Kur’an-ı Kerim üç çeşit mustaz’af tiplemesi yapar. Bunu da müstekbirlere karşı aldıkları pozisyona göre belirler.
BİRİNCİ GRUPTAKİ MUSTAZ'AFLAR
Bunlar, uzun zaman boyunca vahiyden uzak kalanlardır. Bunlar vahiyden uzak kalmalarından dolayı müstekbirlerin yönetimi altına girmişlerdir. Müstekbirler tarafından aşağılanmış ve hor görülmüşlerdir. Toplumsal yapıda hemen hemen hiçbir statüleri yoktur. Bunlar kendilerine ilahi mesaj geldiğinde iman eder ve peygamberlerinin yanında yer alırlar. Vahyin öğretisinde müstekbirlere karşı mücadeleye girerler.
Bunların iman ehli olduklarını Kur’an-ı Kerim şöyle tasvir eder:
“Kavminin önde gelenlerinden büyüklük taslayanlar (müstekbirler), içlerinden iman edip de onlarca zayıf bırakılanlara (müstaz'aflara) dediler ki: "Salih'in gerçekten Rabbi tarafından gönderildiğini biliyor musunuz?" Onlar: "Biz gerçekten onunla gönderilene inananlarız." dediler.”[1]
Allah’a dayanıp güvenen ve peygamberlerin yanında yer alarak mücadele eden bu sınıfı Allah, yardımıyla müstekbirlere galebe çalar. Onları müstekbirlerin malına, mülküne, memleketine hakim kılar.
“Biz ise, yeryüzünde güçten düşürülenlere (müstez’aflara) lütufta bulunmak, onları önderler yapmak ve mirasçılar kılmak istiyoruz. Ve (istiyoruz ki) onları yeryüzünde 'iktidar sahipleri olarak yerleşik kılalım'…”[2]

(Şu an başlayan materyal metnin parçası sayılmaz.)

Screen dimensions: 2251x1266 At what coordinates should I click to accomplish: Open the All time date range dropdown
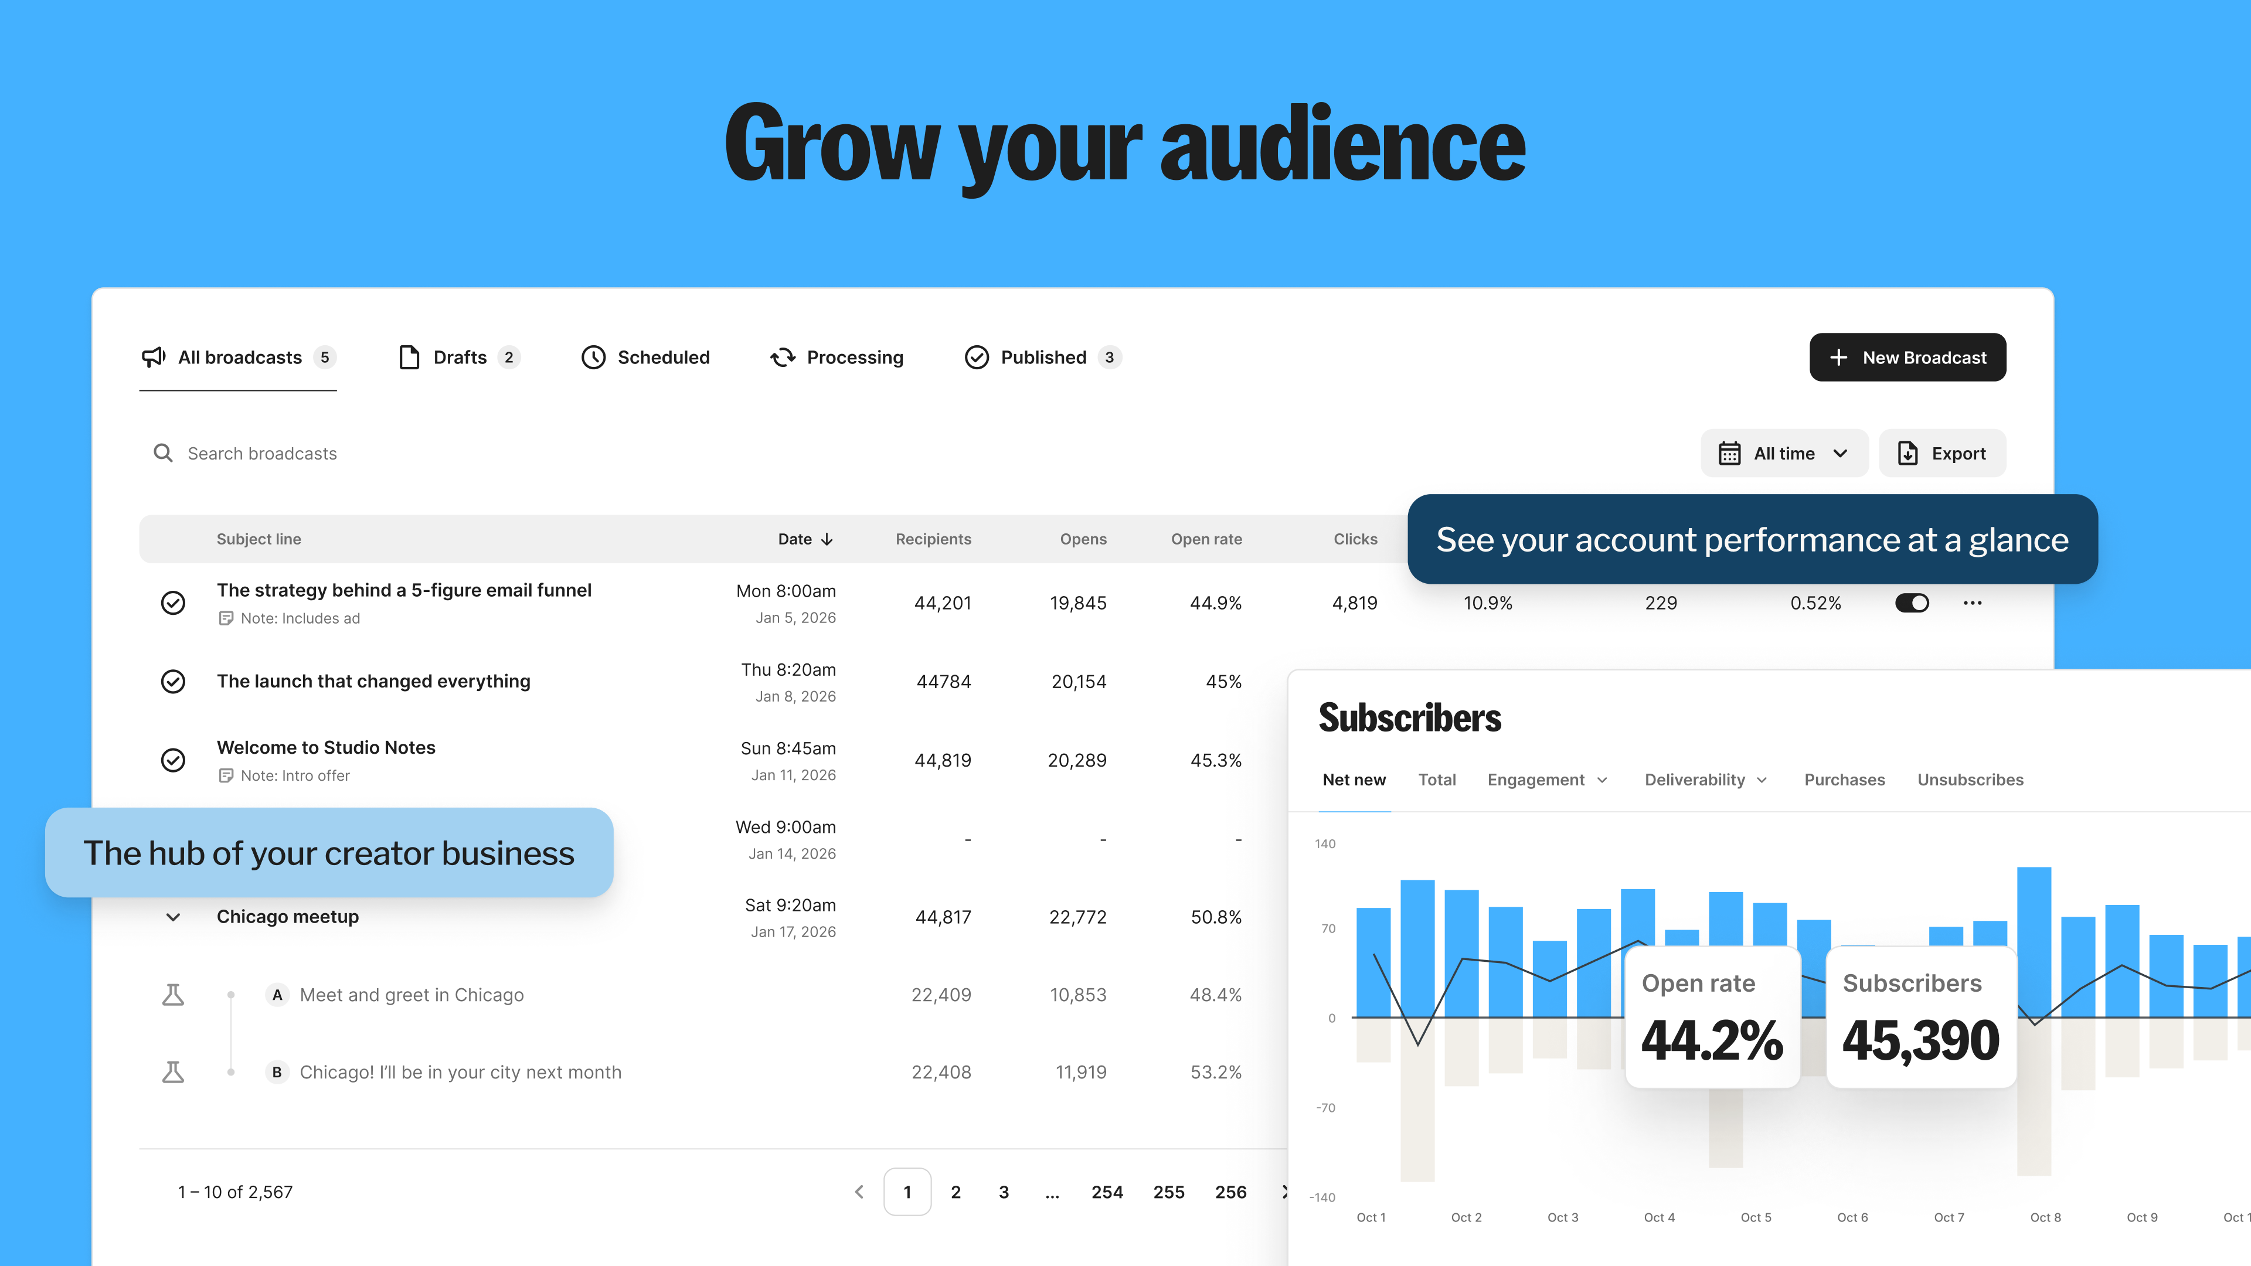click(1783, 453)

Elde ettikleri zafer, ilahi davete icabet etmeleri ve peygamberlerinin yanında yer almalarından kaynaklanıyor. Müstekbirlere karşı ilahi yardımı kuşanarak mücadele verdiklerinde, Yüce Allah onlara zaferi nasip ediyor.
Bu gruptaki mustaz’aflar, Allah yolunda zulme ve haksızlığa karşı mücadele etmekten hiç geri durmazlar. Yaşadıkları zaman ve şartlara göre bunu mütemadiyen yaparlar. Şartları neyi gerektiriyorsa, o şekilde mücadele ederler. Şu bir gerçektir ki onlar müstekbirlere hiçbir şekilde boyun eğmezler. Onlara güç yetirmediklerinde hicret ederler. Hicret; müstekbirlere boyun eğip onların tahakkümü altında bir hiç olmak, inancından taviz verip dinden dönmek, inandığının aksine yaşamaktansa tekrar geri dönmek üzere oradan ayrılmak…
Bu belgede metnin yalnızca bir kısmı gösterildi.